DOCUMENT EXCERPT
========
When deploying a new Workload Domain, the workflow fails at the 'Deploy vCenter Server' subtask.

The vCenter OVF deploys successfully.

The vCenter powers up successfully.

Many required services fail to start.

The SDDC re-tries the deployment 3 times before failing the task and deletes the appliance.

As the appliance is deleted it's not possible to review the logs on the failed vCenter

Environment

VCF 5.X

Cause

To determine the cause, you will need to update the /opt/vmware/vcf/domainmanager/config/application-prod.properties file on the SDDC to prevent the SDDC cleaning up the failed vCenter appliance after the task failure.

Proceed as below:

  • SSH to the SDDC as vcf user and elevate to root user
  • Use the vi editor to amend the /opt/vmware/vcf/domainmanager/config/application-prod.properties file by adding the following two lines:
  •  
  • orchestrator.task.undoOnFailure=false
  • orchestrator.task.retry.max=1
  •  
  • (NOTE: the application-prod.properties file may be symlinked to application.properties file)
========
EXTRACTED INFORMATION
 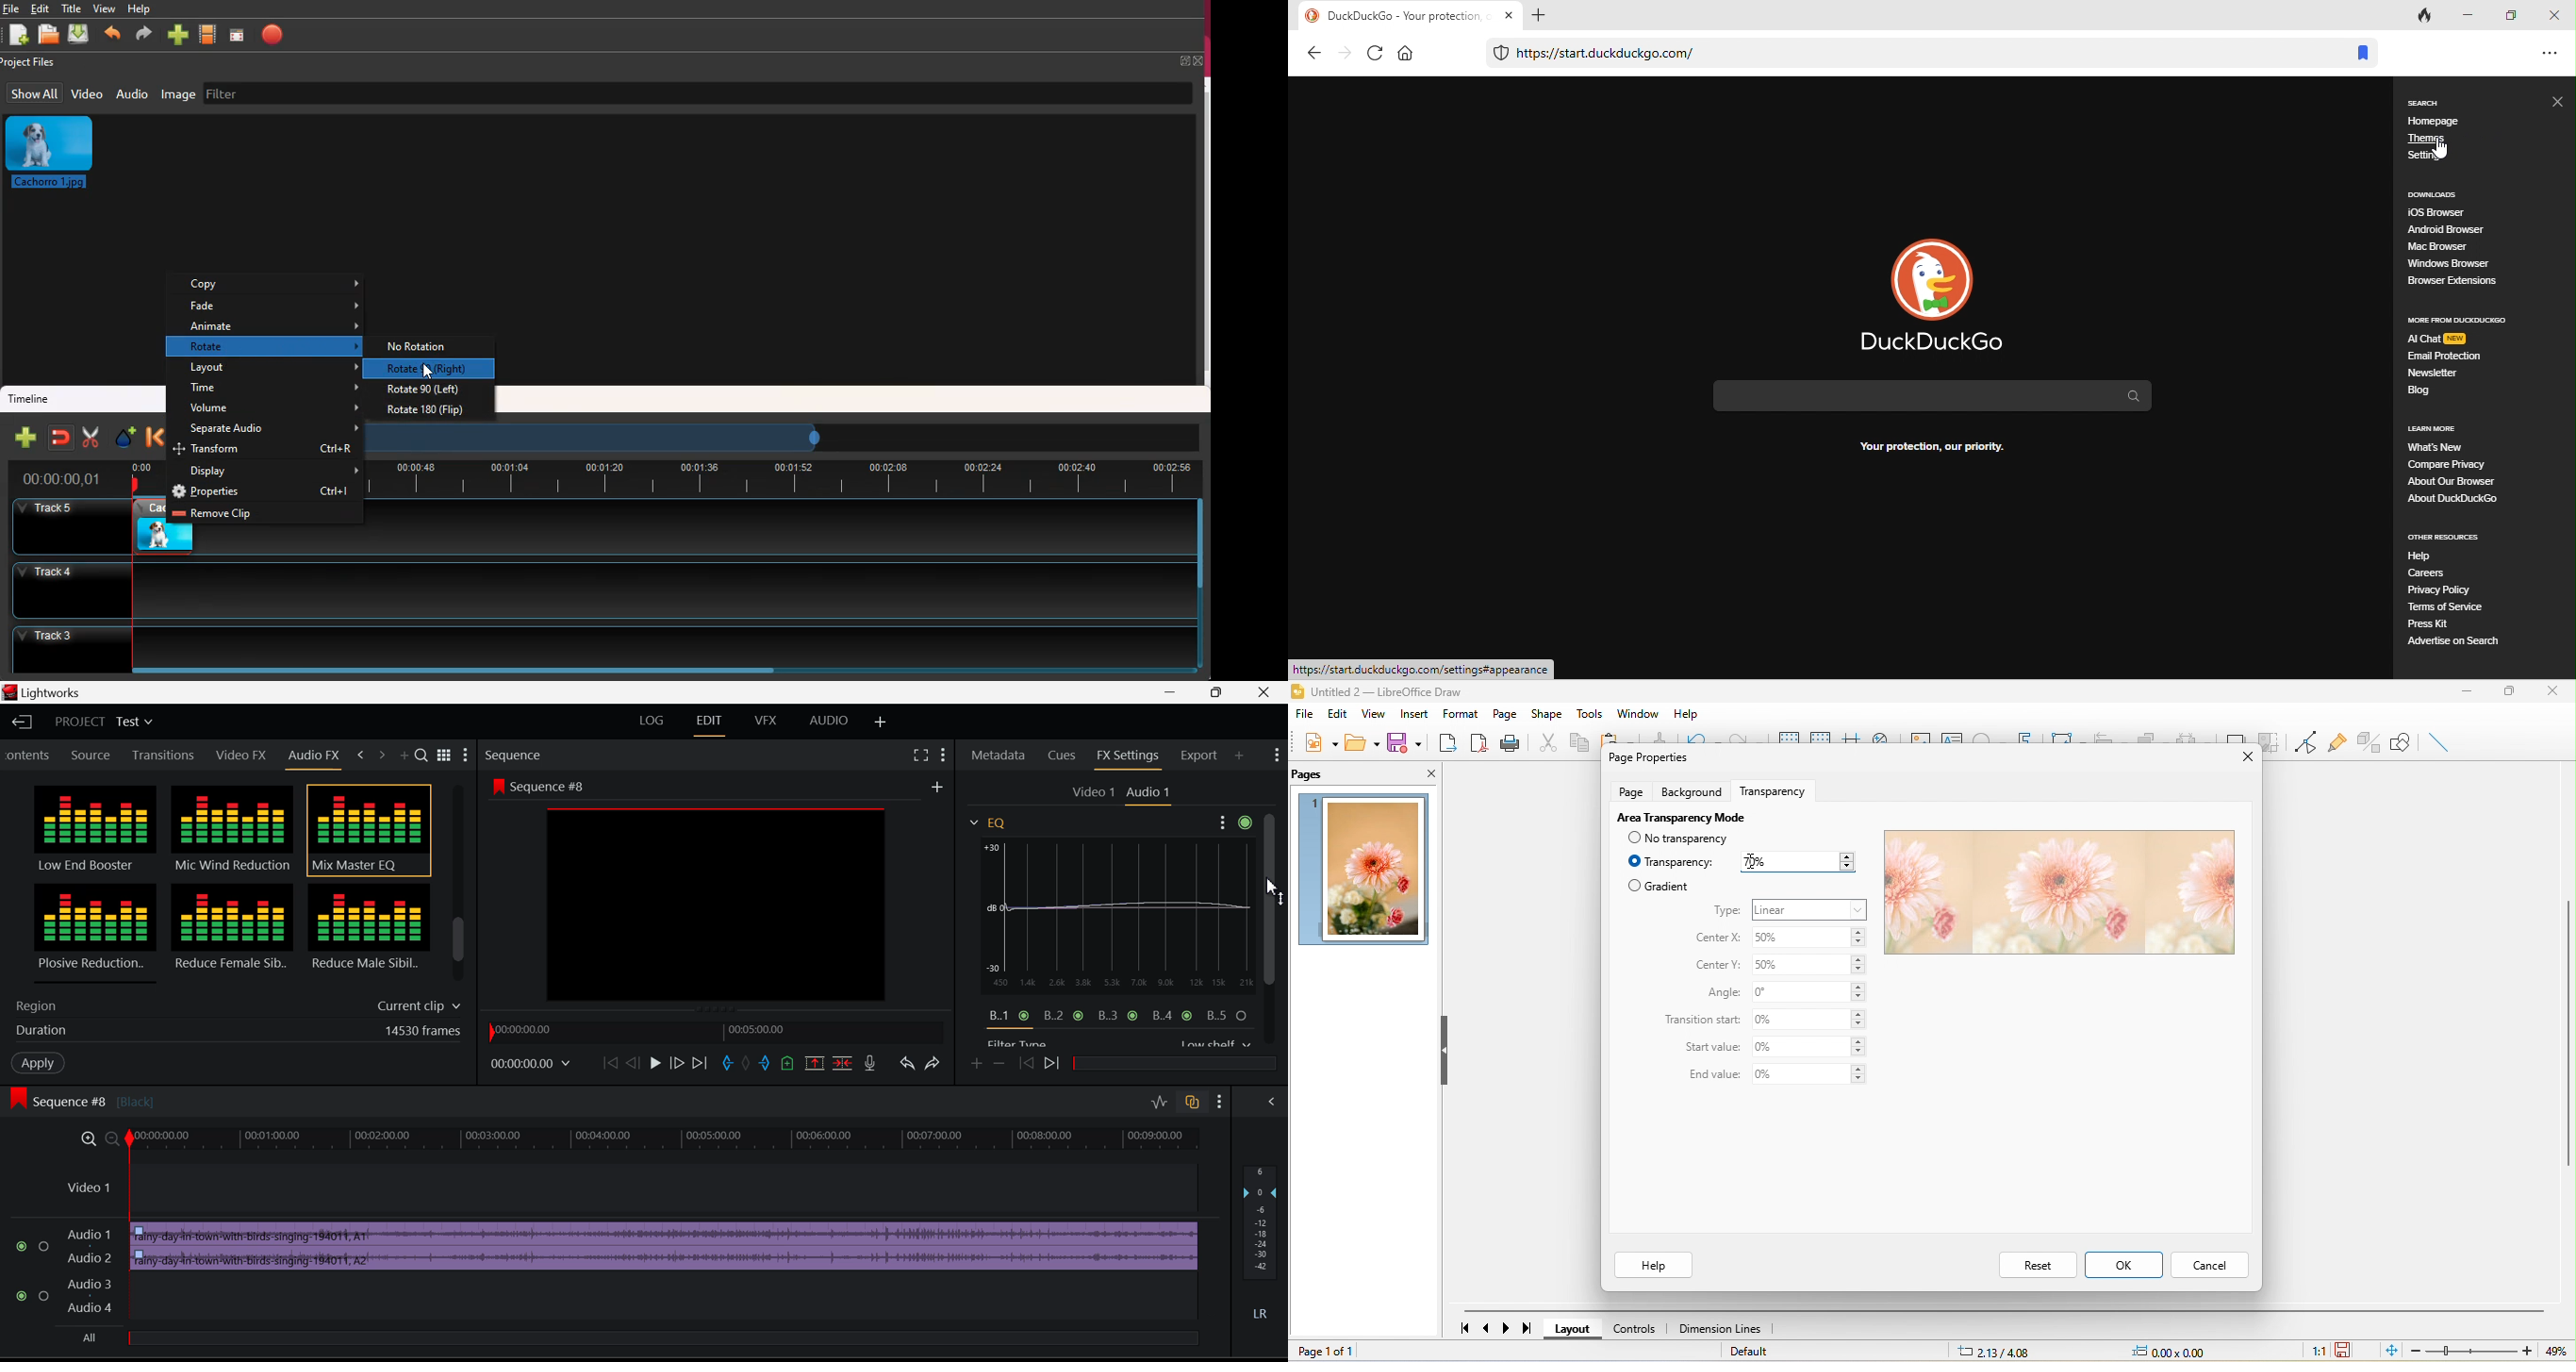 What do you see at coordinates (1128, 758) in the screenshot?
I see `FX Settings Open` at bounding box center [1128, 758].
========
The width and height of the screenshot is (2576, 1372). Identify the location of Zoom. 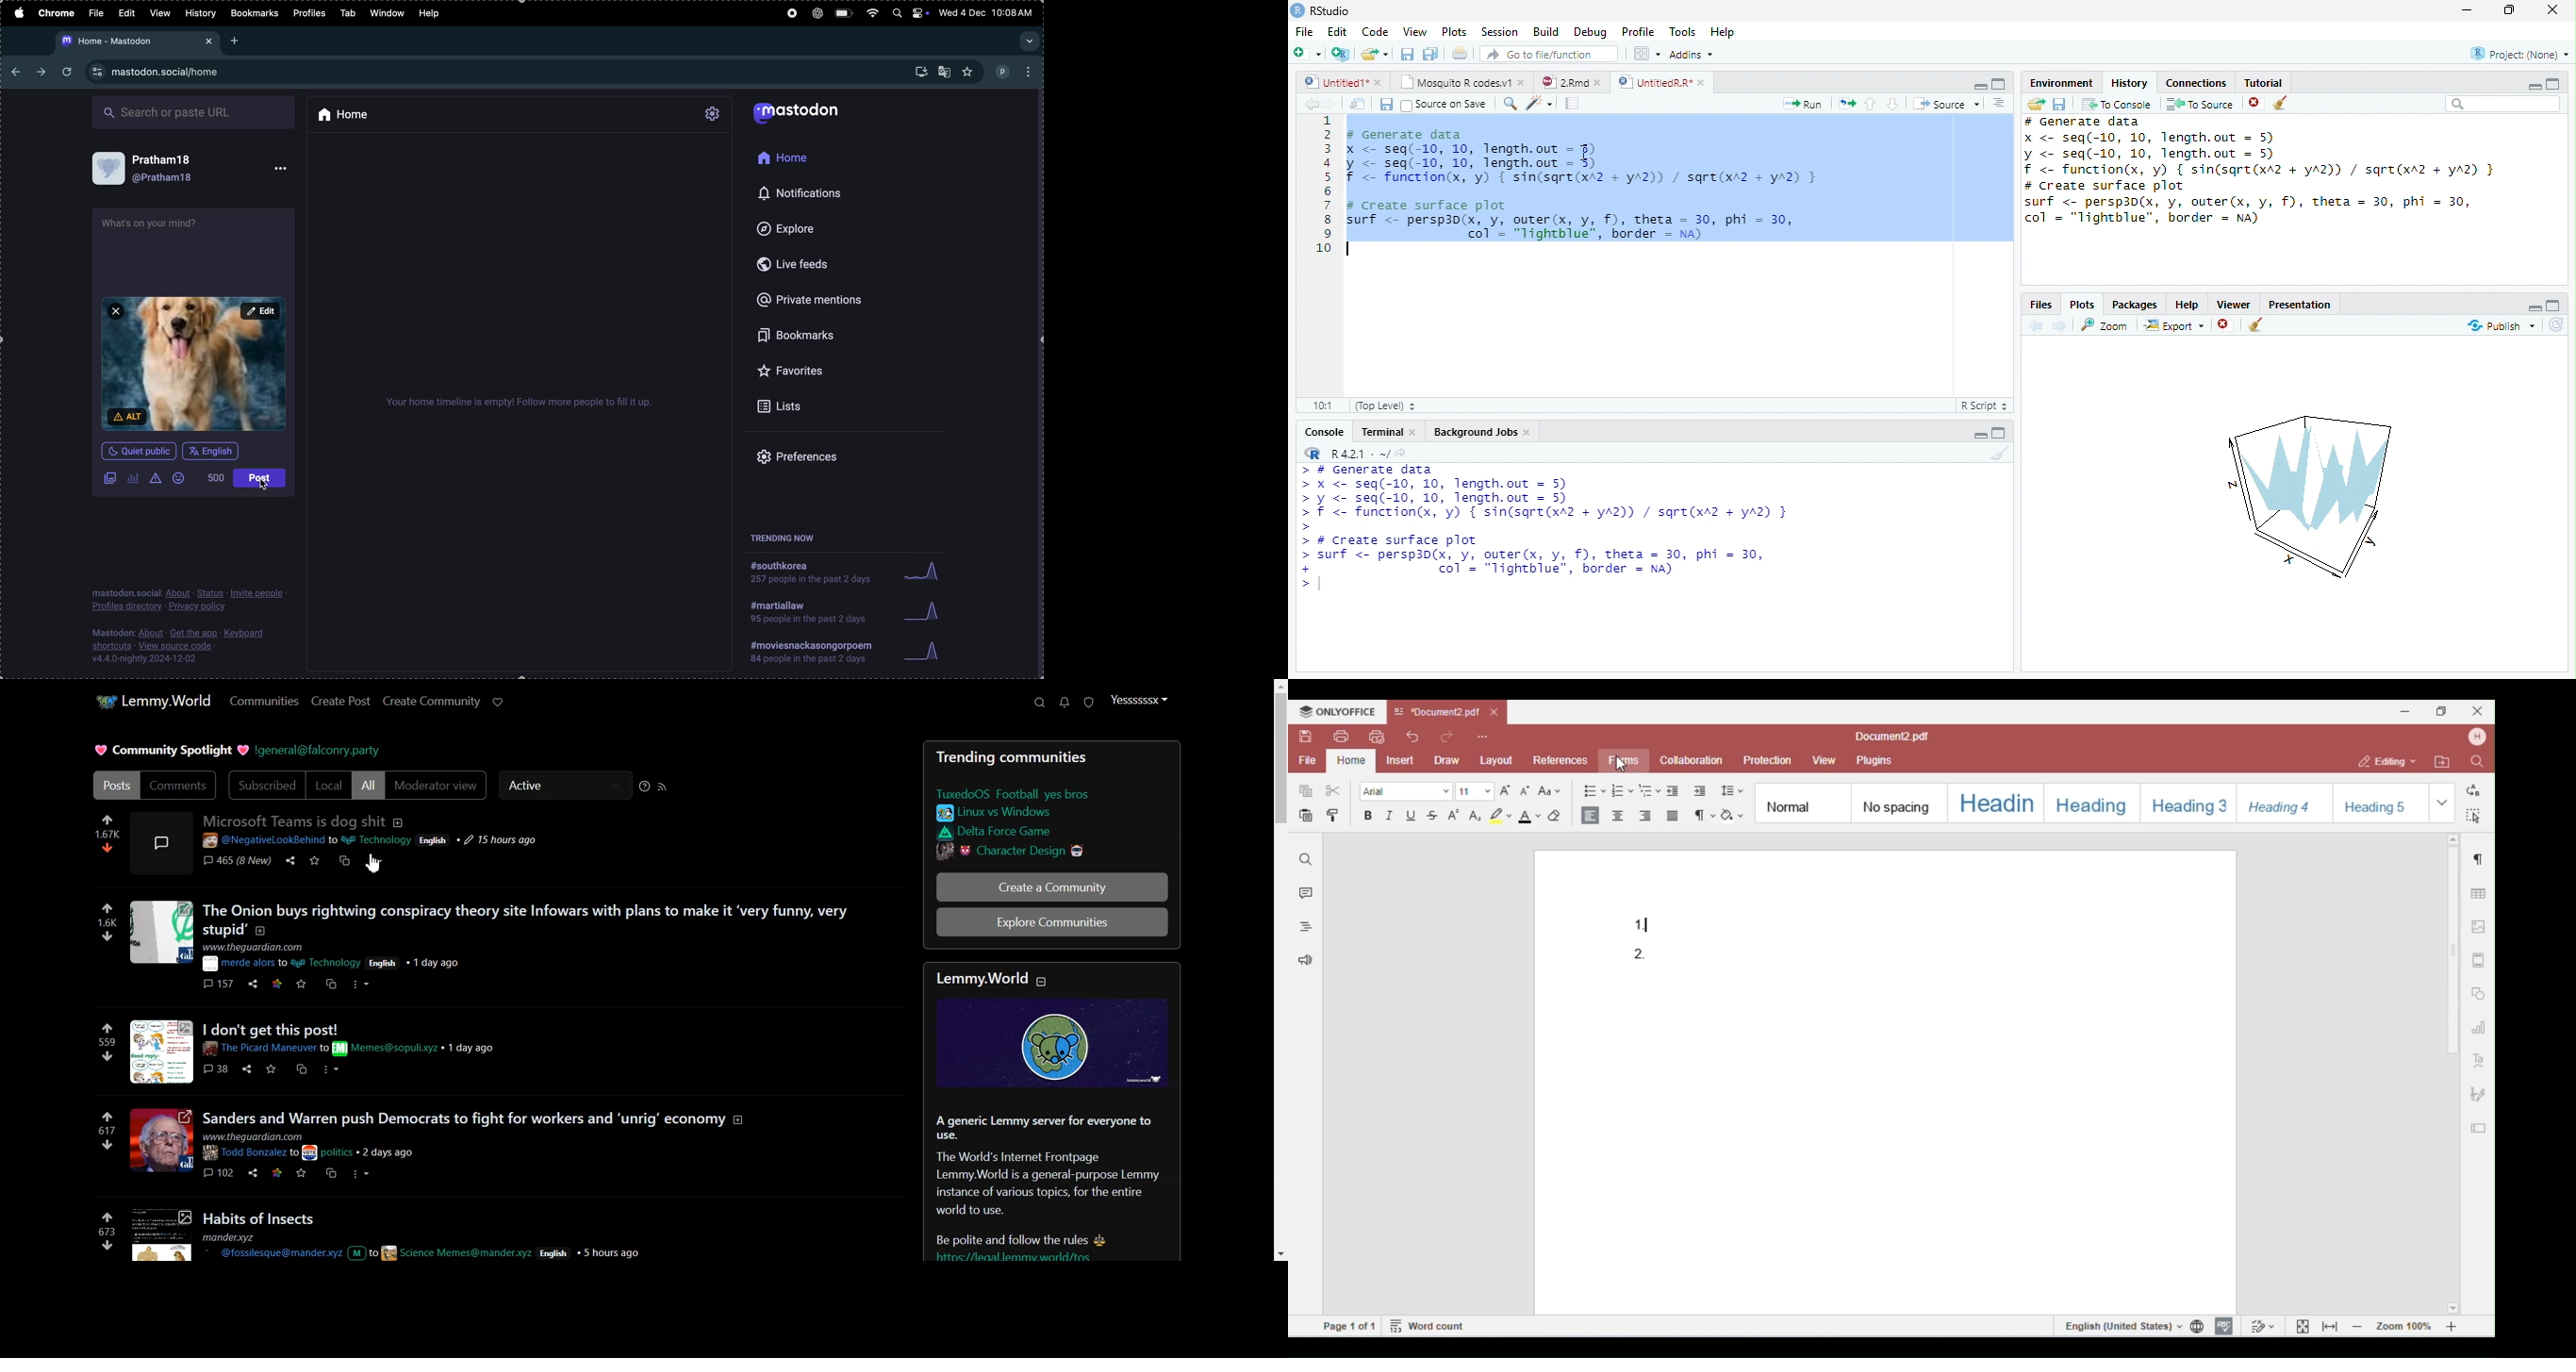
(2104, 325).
========
WHAT YOU ARE ASKED TO DO
In the vCenter deployment troubleshooting excerpt, how many times does the SDDC retry the deployment before it fails the task? Please leave the material aside; it isn't needed here.

EXERCISE RESULT
Three times.